[Stored data]
━━━━━━━━
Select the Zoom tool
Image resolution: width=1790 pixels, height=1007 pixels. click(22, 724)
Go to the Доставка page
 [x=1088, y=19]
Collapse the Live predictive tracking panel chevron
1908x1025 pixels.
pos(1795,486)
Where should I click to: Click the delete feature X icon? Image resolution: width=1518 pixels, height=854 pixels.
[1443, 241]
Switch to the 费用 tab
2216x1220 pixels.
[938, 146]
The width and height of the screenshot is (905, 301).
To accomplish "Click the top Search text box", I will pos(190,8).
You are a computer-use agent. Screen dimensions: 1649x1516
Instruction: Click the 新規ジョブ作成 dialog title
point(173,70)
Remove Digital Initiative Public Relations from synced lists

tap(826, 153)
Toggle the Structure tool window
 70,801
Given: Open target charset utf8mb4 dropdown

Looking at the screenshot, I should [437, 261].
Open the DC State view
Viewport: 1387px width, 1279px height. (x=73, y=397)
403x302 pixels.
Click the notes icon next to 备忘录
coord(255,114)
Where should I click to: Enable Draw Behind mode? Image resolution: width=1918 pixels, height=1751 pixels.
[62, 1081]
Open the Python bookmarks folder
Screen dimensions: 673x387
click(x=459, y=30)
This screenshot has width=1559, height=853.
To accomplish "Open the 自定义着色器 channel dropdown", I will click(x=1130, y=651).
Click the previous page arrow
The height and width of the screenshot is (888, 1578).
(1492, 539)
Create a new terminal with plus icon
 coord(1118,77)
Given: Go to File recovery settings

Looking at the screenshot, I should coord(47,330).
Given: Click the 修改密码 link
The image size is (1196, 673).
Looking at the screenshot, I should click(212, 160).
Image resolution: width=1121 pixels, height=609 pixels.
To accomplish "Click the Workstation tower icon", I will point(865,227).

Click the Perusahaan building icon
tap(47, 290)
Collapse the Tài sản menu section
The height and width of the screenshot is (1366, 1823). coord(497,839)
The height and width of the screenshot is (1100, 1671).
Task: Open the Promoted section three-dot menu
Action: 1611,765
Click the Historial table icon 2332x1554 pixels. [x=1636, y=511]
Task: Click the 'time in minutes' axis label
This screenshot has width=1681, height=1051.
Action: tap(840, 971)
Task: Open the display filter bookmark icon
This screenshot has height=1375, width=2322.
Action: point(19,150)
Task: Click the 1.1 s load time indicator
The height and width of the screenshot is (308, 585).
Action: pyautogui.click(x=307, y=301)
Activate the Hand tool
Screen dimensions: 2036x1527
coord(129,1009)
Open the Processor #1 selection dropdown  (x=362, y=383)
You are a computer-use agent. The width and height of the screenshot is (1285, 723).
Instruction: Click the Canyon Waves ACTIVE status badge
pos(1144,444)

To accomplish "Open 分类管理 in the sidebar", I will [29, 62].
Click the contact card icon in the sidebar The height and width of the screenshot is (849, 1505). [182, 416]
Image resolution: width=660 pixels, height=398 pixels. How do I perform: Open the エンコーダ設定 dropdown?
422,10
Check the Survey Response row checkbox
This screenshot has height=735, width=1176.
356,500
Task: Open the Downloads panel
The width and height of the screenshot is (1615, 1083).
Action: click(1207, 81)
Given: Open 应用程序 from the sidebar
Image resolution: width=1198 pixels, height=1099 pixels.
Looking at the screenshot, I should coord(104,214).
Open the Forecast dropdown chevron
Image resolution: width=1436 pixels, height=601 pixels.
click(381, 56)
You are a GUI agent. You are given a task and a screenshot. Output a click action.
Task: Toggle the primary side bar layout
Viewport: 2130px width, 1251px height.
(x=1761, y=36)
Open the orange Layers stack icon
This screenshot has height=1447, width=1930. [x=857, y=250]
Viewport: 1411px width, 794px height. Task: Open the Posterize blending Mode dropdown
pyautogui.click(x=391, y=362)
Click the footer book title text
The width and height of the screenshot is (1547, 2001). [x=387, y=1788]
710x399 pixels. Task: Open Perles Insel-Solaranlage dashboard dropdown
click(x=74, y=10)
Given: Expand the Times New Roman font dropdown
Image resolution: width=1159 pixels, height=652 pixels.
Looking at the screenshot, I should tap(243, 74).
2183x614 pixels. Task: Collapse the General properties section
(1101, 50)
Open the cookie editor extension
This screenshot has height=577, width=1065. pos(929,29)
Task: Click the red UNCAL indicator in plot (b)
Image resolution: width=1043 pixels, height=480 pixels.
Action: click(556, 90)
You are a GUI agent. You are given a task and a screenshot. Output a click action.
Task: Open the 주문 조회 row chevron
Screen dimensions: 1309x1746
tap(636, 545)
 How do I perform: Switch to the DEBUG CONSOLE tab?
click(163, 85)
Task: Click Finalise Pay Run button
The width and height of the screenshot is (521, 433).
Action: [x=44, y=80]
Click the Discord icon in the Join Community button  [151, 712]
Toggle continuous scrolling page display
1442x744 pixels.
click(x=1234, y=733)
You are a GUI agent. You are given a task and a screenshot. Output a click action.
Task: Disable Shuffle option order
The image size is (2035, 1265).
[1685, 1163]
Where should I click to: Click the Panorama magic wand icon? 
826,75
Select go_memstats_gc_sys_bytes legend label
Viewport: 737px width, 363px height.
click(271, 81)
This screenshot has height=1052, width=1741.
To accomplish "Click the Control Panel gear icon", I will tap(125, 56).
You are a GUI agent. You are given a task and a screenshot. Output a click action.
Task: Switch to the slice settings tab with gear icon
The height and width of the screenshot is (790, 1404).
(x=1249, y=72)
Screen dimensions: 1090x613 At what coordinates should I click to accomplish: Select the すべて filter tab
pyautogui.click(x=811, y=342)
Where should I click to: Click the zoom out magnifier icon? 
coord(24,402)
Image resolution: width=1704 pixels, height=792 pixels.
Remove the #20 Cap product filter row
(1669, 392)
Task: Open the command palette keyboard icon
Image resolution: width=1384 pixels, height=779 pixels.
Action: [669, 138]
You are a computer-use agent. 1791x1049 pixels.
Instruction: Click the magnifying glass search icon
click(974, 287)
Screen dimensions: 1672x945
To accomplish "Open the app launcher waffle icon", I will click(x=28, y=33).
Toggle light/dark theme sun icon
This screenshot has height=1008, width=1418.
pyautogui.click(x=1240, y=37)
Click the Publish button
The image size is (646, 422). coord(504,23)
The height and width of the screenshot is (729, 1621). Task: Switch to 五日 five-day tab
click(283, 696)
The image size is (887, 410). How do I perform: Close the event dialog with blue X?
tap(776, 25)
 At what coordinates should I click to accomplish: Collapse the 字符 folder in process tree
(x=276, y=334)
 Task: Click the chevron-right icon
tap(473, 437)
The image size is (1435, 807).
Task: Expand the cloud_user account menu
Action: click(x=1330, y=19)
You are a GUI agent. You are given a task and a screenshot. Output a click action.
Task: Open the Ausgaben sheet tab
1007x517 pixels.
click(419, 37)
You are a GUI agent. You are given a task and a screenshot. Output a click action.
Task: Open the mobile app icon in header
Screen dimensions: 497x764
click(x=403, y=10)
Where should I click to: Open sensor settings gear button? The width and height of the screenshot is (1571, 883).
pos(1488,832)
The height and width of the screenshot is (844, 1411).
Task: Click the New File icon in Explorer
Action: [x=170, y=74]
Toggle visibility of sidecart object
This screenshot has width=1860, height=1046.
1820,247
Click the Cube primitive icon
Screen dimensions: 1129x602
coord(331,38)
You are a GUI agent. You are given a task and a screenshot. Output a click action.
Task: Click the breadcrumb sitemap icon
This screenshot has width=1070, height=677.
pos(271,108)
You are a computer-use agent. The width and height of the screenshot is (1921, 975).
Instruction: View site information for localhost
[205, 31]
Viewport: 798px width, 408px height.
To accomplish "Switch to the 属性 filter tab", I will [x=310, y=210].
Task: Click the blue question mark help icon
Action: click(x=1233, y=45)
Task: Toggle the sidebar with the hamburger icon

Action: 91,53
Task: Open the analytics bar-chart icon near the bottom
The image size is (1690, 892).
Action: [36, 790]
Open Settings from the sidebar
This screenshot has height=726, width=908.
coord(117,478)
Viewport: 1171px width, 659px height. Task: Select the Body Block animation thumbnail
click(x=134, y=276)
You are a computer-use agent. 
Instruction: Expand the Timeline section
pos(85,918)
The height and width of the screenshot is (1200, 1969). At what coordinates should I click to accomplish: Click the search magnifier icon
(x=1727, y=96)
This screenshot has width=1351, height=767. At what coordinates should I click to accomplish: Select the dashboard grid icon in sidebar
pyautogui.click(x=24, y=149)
━━━━━━━━
## [Task details]
Would you retype the lines above from the one with "Toggle the Structure tool window" down to the one with "Click the previous page arrow", word for word, both ends included and no other lines?

## [Output for this task]
Toggle the Structure tool window
 70,801
Given: Open target charset utf8mb4 dropdown

Looking at the screenshot, I should [437, 261].
Open the DC State view
Viewport: 1387px width, 1279px height. (x=73, y=397)
403x302 pixels.
Click the notes icon next to 备忘录
coord(255,114)
Where should I click to: Enable Draw Behind mode? Image resolution: width=1918 pixels, height=1751 pixels.
[62, 1081]
Open the Python bookmarks folder
Screen dimensions: 673x387
click(x=459, y=30)
This screenshot has width=1559, height=853.
To accomplish "Open the 自定义着色器 channel dropdown", I will click(x=1130, y=651).
Click the previous page arrow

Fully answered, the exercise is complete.